Come già successo a Bordeaux, un paio di anni fa, anche per lo Champagne è giunto il momento di affrontare il problema di un’età media che, tra i vigneron delle bollicine più amate al mondo, comincia ad essere a dir poco elevata. A lanciare l’allarme, il rieletto presidente del Syndicat Général des Vignerons de Champagne Pascal Férat che, tra i primi punti del suo programma, ha proprio la ricerca di una soluzione al grande tema della successione alla conduzione delle aziende dello Champagne.
I problemi, come racconta al magazine britannico “Decanter” (www.decanter.com) , sono essenzialmente due, e riguardano “le regole di successione, sempre più complesse e costose, tanto che in molti vedono nella vendita l’unica soluzione. E questo, a breve, può diventare un problema, perché nei prossimi anni il 20% dei proprietari d’azienda raggiungerà l’età della pensione”.

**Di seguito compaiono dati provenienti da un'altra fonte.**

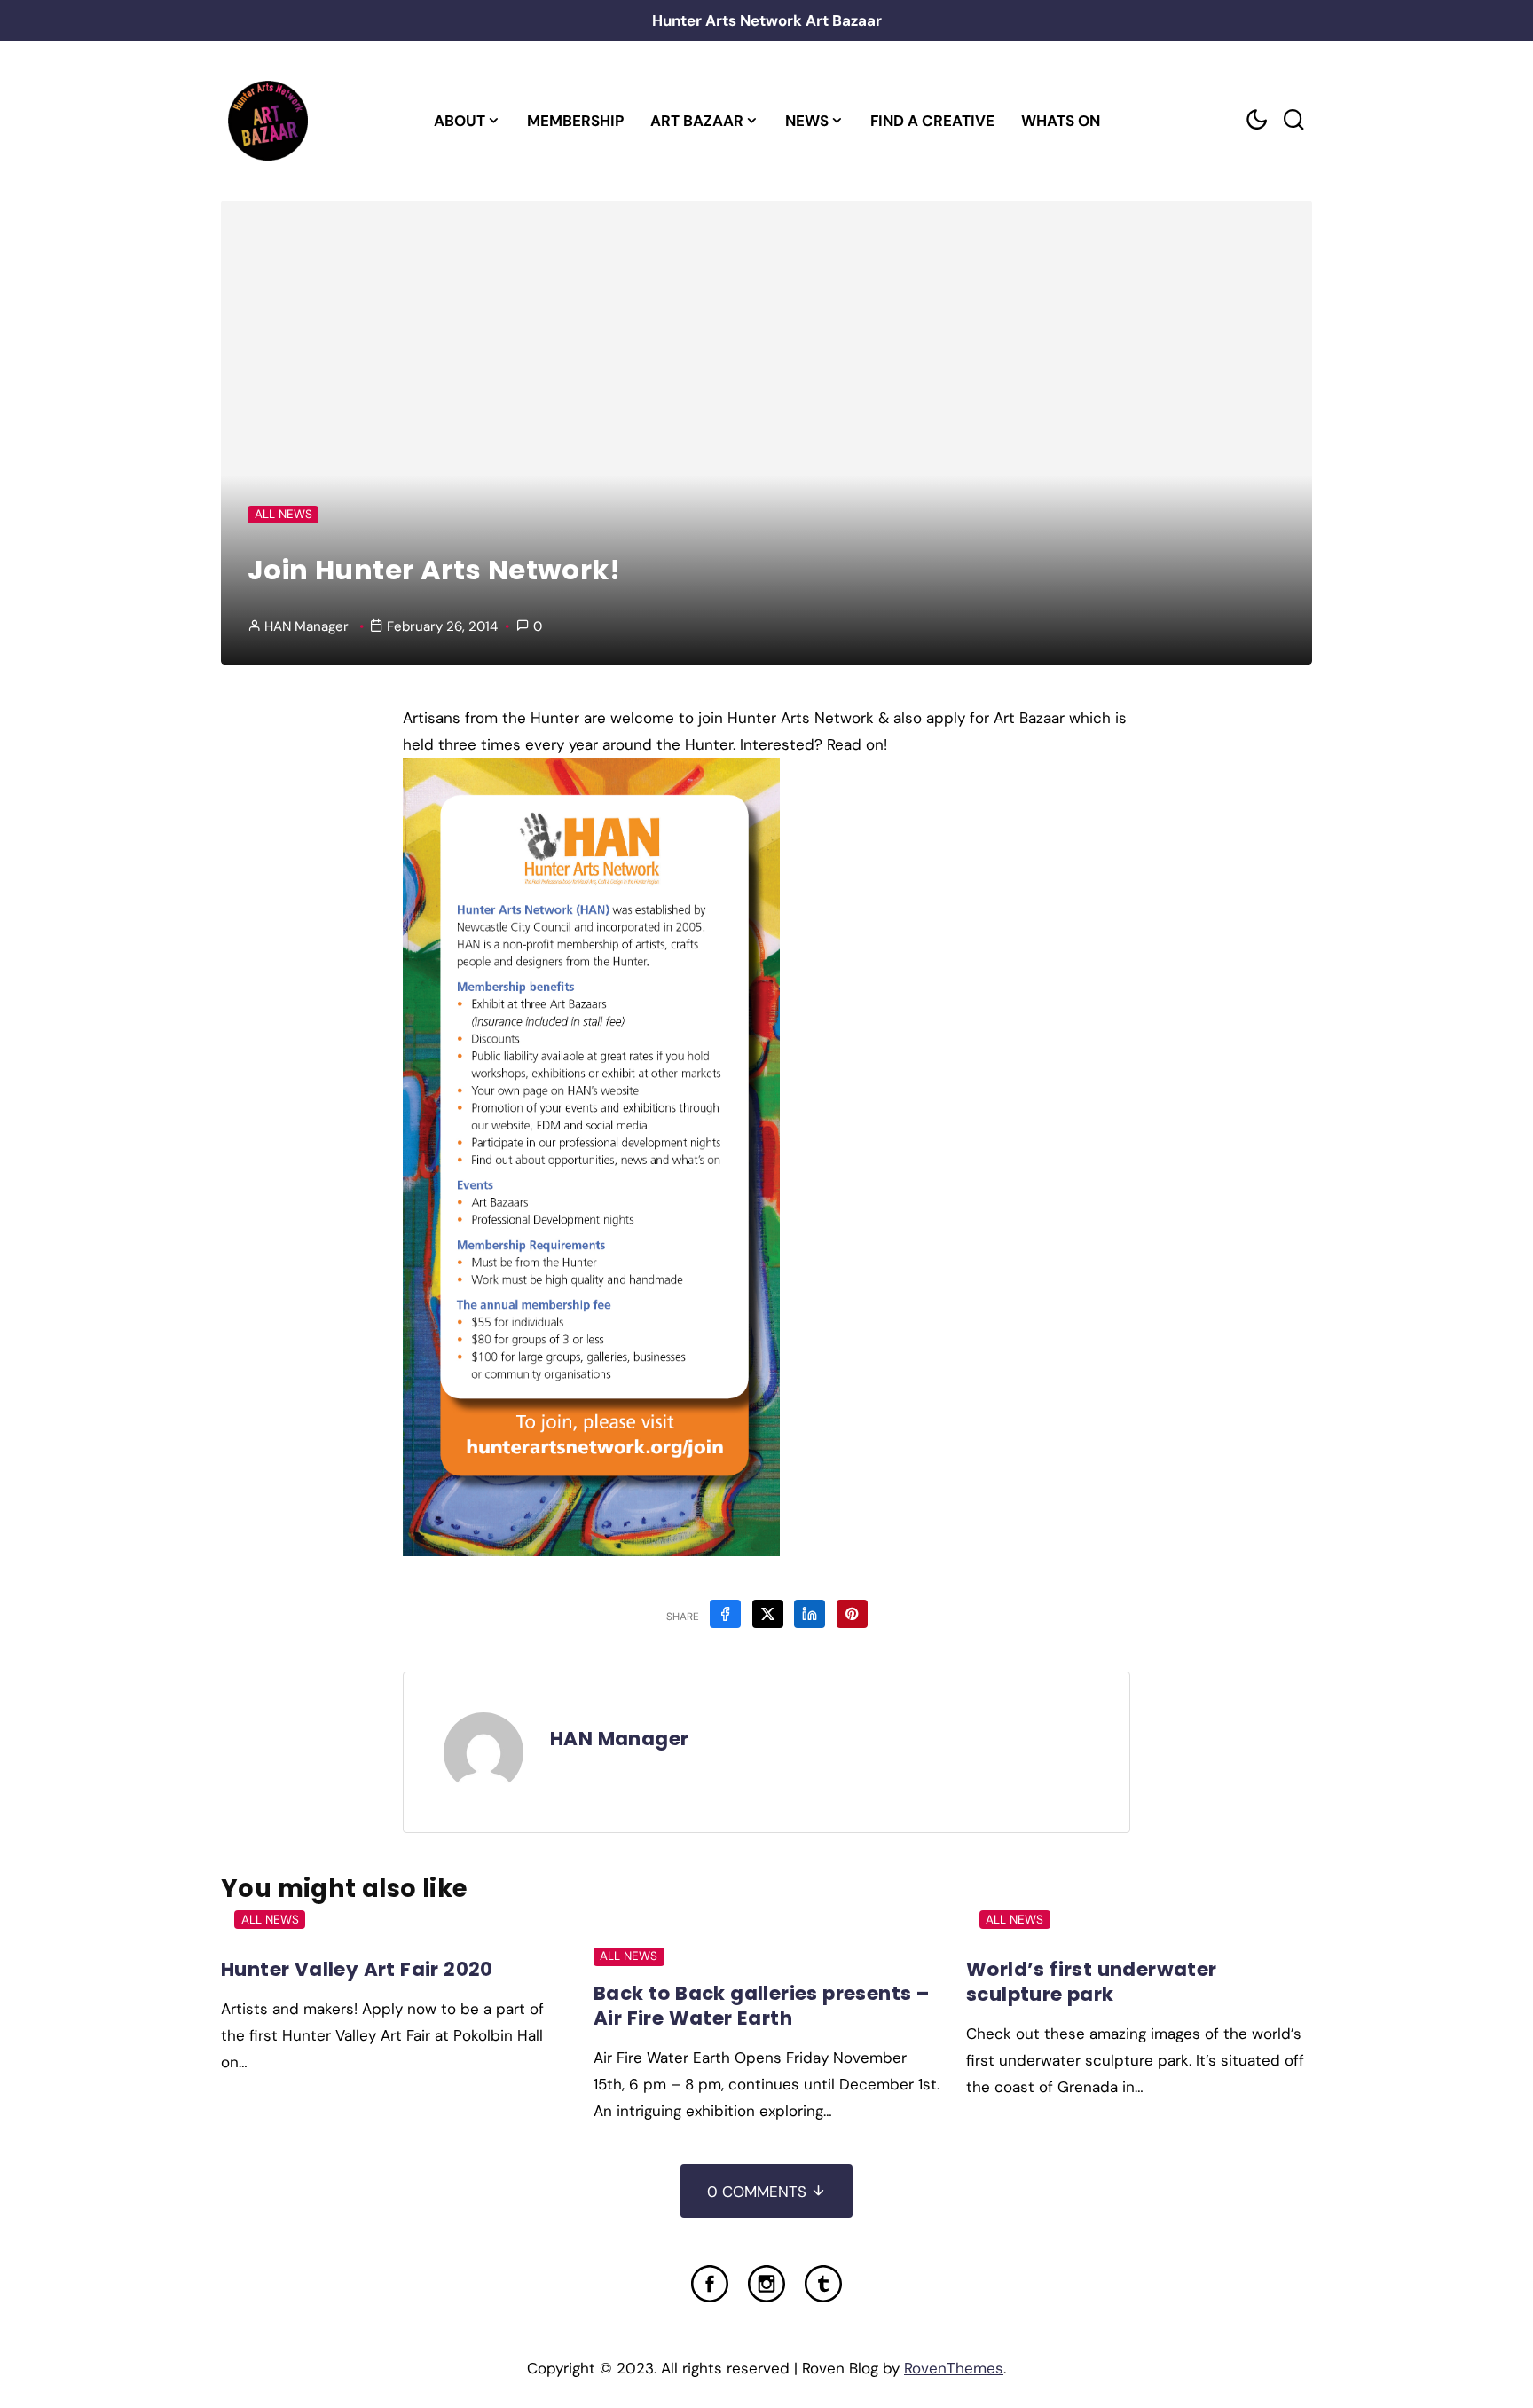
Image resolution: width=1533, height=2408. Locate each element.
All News (283, 514)
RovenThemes (953, 2368)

Ci sono poco meno di 15.000 produttori in Champagne, di cui la metà ha meno di due ettari: piccole aziende a conduzione familiare, che spesso entrano nel mirino dei “big”, irretiti però da prezzi eccessivi, che a volte superano l’1,5 milioni di euro per ettaro, un investimento dal quale ci vogliono 70 anni di lavoro per rientrare. Troppo, anche per un grande brand dello Champagne. La soluzione, per Ferat, che ha già detto di volersi ritirare alla fine del suo mandato, nel 2016, sta nella “cooperazione tra produttori e maison, le due famiglie dello Champagne, da salvaguardare assolutamente se vogliamo continuare ad avere successo”.